I know I have repented of my sins and trusted in Jesus’ finished payment on the cross to reconcile me to God the Father.
But I also know I am a great sinner.
While I can’t undo Christ’s payment for my sin, I feel the blackness and wickedness of my old self oozing out, threatening to infect and reclaim my new heart for itself.
There are dozens of warnings in the Bible telling us to keep watch over our hearts because they are prone to go astray. While I do not believe that people can lose their salvation (Christ keeps all whom the Father gives to him), if we let our hearts wander too far, for too long, we may find that we never truly repented and believed in the first place. This is a startling and sobering thought.
Judas was a follower of Christ, one of the twelve closest to be exact. He willingly listened to Jesus’ teachings, ministered and performed miracles in Jesus’ name, dined and prayed with him, and held an important role in his service as treasurer.
And yet in John 13:2 we read these words:
“During supper, when the devil had already put it into the heart of Judas Iscariot, Simon’s son, to betray him (Jesus ) . . .“
How could one who had walked so intimately with Jesus now turn on him?
If I let myself continue in sin, how do I know that I, too, am not a Judas?
Not only are our hearts deceitful, they are fertile plots of soil for seed sowing.
The word translated put in verse two is a form of the Greek word ballo which literally means “to throw”, “to cast”, or “to scatter”. The idea here is of sowing—taking a handful of seeds and scattering them onto the ground. Satan cast seeds of evil suggestion into Judas’s heart. Judas willingly acted upon it.
It is not temptation itself that is the sin, nor is the tempter to blame for causing us to sin. We choose it ourselves.
As J.C. Ryle puts it, “The sin of man consists in opening his heart to the suggestion, giving it a place, and letting it sink down.” Satan may cast the seed, but we let the seed settle down and find a warm, moist place in our heart’s soil.
Once there, it is allowed to germinate then be nourished and fed by the wickedness that already exists in our hearts. Then once it has sprouted, desire has given birth to sin. It begins to poke its spindly little tendrils down into our hearts to take root, grasping onto it and claiming it as its home.
The roots sink deeper and deeper. As they become more established, it becomes harder to remove them because they have such a firm grip! Then, once sin has fully grown, it brings forth death (James 1:15).

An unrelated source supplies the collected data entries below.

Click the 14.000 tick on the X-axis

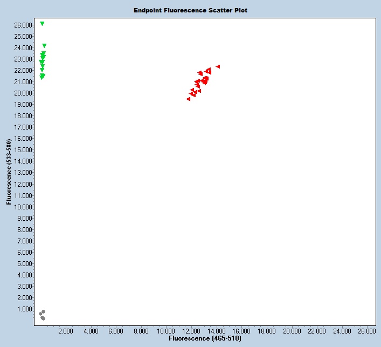tap(216, 330)
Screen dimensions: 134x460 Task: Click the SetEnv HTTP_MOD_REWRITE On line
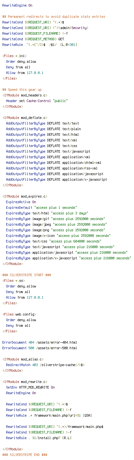tap(30, 387)
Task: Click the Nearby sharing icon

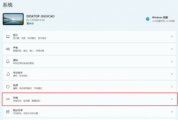Action: [x=8, y=112]
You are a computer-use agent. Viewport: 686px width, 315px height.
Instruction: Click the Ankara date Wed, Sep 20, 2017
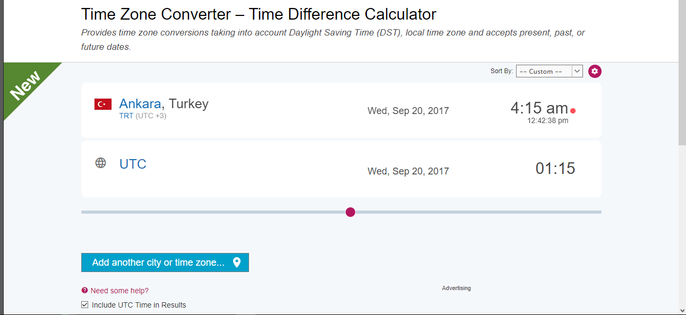tap(408, 111)
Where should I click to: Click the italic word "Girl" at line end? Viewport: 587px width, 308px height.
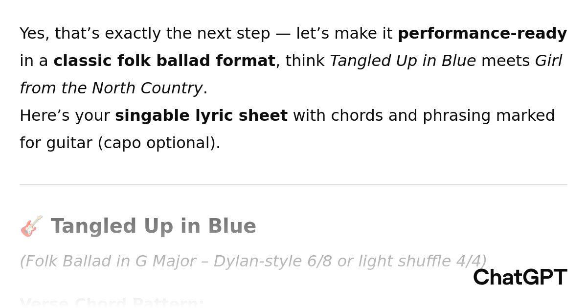[548, 61]
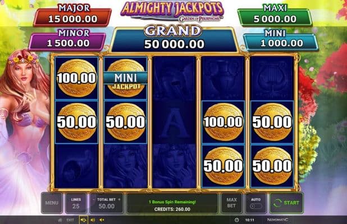Click the Mini Jackpot coin symbol
This screenshot has width=347, height=224.
[125, 78]
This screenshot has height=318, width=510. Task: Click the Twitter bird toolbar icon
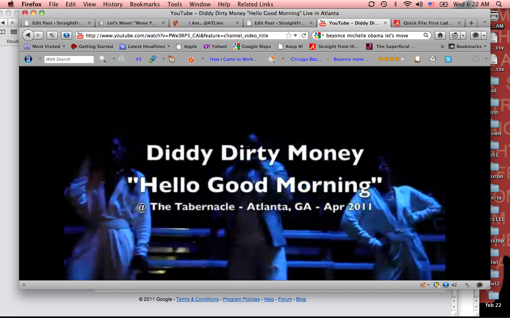(448, 59)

This is how someone becomes a Judas.
This is how I could become a Judas if I am not keeping watch over my heart.
I am not so naive as to think that it could never be me.
It is no wonder that the Bible warns us, “Anyone who thinks he stands, take heed lest he fall” (1 Corinthians 10:12), and “Keep watch on yourself, lest you too be tempted” (Galatians 6:1b).
I am not saying I cannot have assurance of salvation, but having assurance doesn’t equal being lazy or lackadaisical about sin.
Proverbs 4:23 says, “Keep your heart with all vigilance, for from it flow the springs of life”.
Likewise, Proverbs 4:26 instructs, “Ponder the path of your feet; then all your ways will be sure”.
God commands us to be aware of how we walk. He commands us to be watchful and alert, like a security guard or a soldier guarding the perimeter. Yet we are not merely guarding a bank or a city; we are guarding the very thing from which life itself flows. Our hearts are eternally more important than anything of earthly value!
Do you think Judas was keeping watch over his heart? Or did he think he was safe?
The Bible says that on Judgment Day, many people will honestly think that they lived as followers of Christ, saying, “Lord, Lord, did we not prophesy in your name, and cast out demons in your name, and do many mighty works in your name?” (Matthew 7:22).
All of the things Judas did.
And yet Jesus will say to them, “I never knew you; depart from me, you workers of lawlessness” (Matthew 7:23).
Those are the worst words that anyone could ever hear.
I don’t want to hear the Lord say those words to me on the last day.
I must take seriously the exhortation found in 2 Corinthians 13:5 that says, “Examine yourselves to see whether you are in the faith. Test yourselves”.
I must remember that there were three types of soil that didn’t believe, and only one that did (Matthew 13:1-9, 18-23). Two of the three unbelieving soils even showed signs of growth and endured for a while, but ultimately proved to be shriveled stalks.
I must remember to be diligent in the following five areas:
#2 Sitting under the regular preaching of the Word
#3 Remembering that I will reap what I sow
#4 Remembering that If I am not careful and continue to sow to my flesh, I will reap corruption
#5 Remembering that if I sow to the Spirit, I will reap eternal life (Galatians 6:7-9)
I must keep watch over my heart, lest I become a Judas. My friend, keep watch over your own heart, lest you too should become a Judas.